* _Problem statement_: Without the images, output every record exactly as it appears.

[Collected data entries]
::::

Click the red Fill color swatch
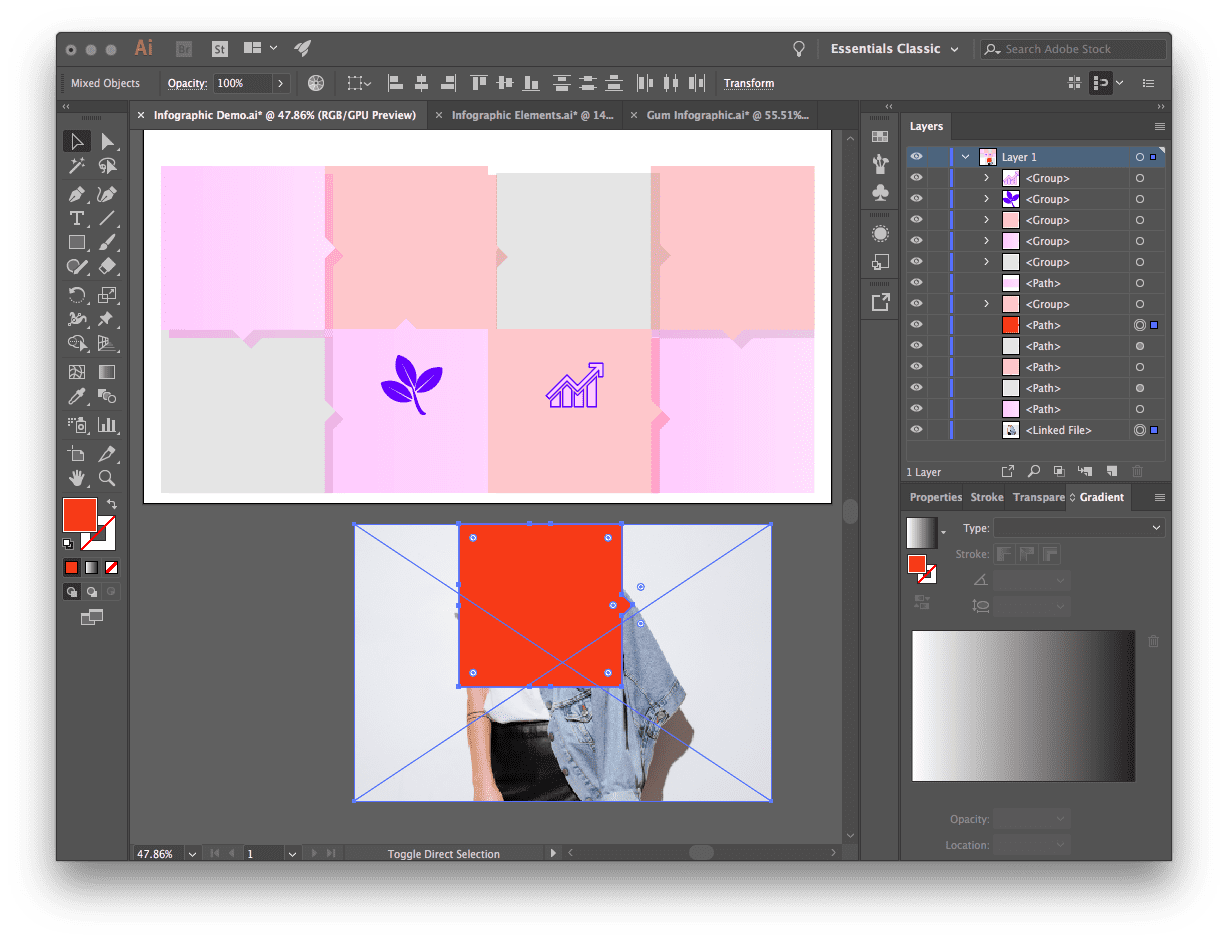 coord(80,515)
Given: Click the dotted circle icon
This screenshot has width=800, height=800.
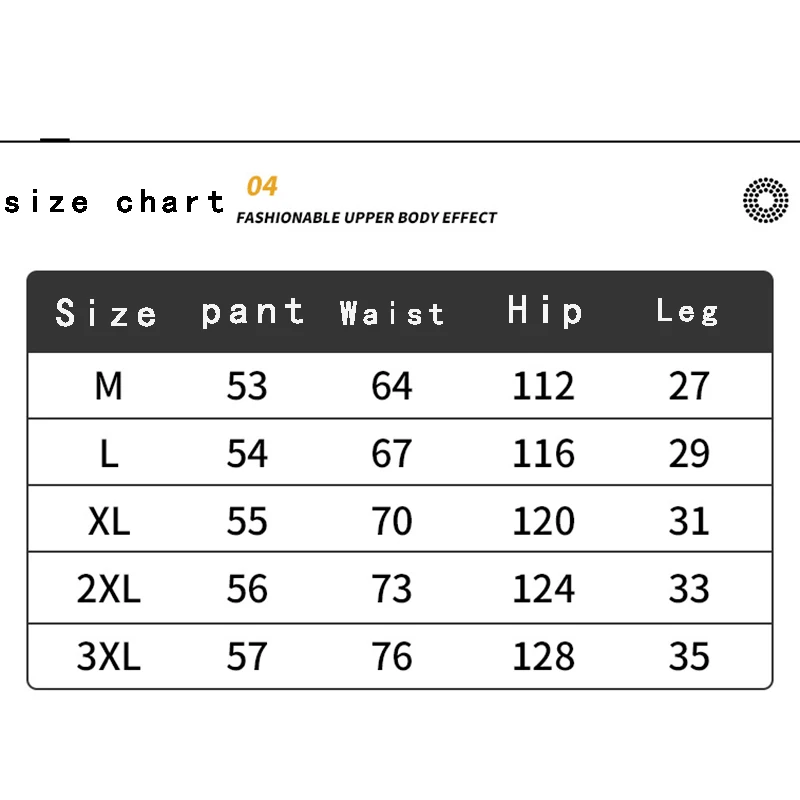Looking at the screenshot, I should point(765,200).
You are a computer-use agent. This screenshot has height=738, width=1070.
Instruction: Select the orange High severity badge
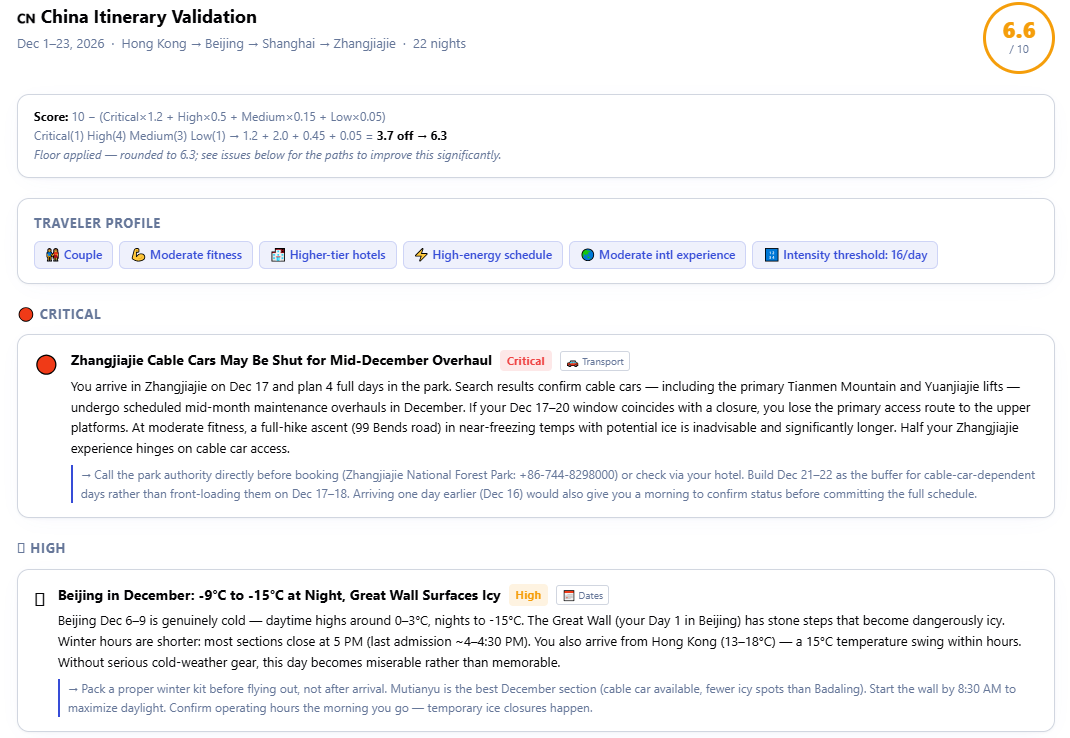(528, 595)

::::

* _Written answer_:
Click the red Fill color swatch
 coord(80,515)
Given: Click the dotted circle icon
This screenshot has width=800, height=800.
Looking at the screenshot, I should point(765,200).
You are a computer-use agent. This screenshot has height=738, width=1070.
Instruction: Select the orange High severity badge
(528, 595)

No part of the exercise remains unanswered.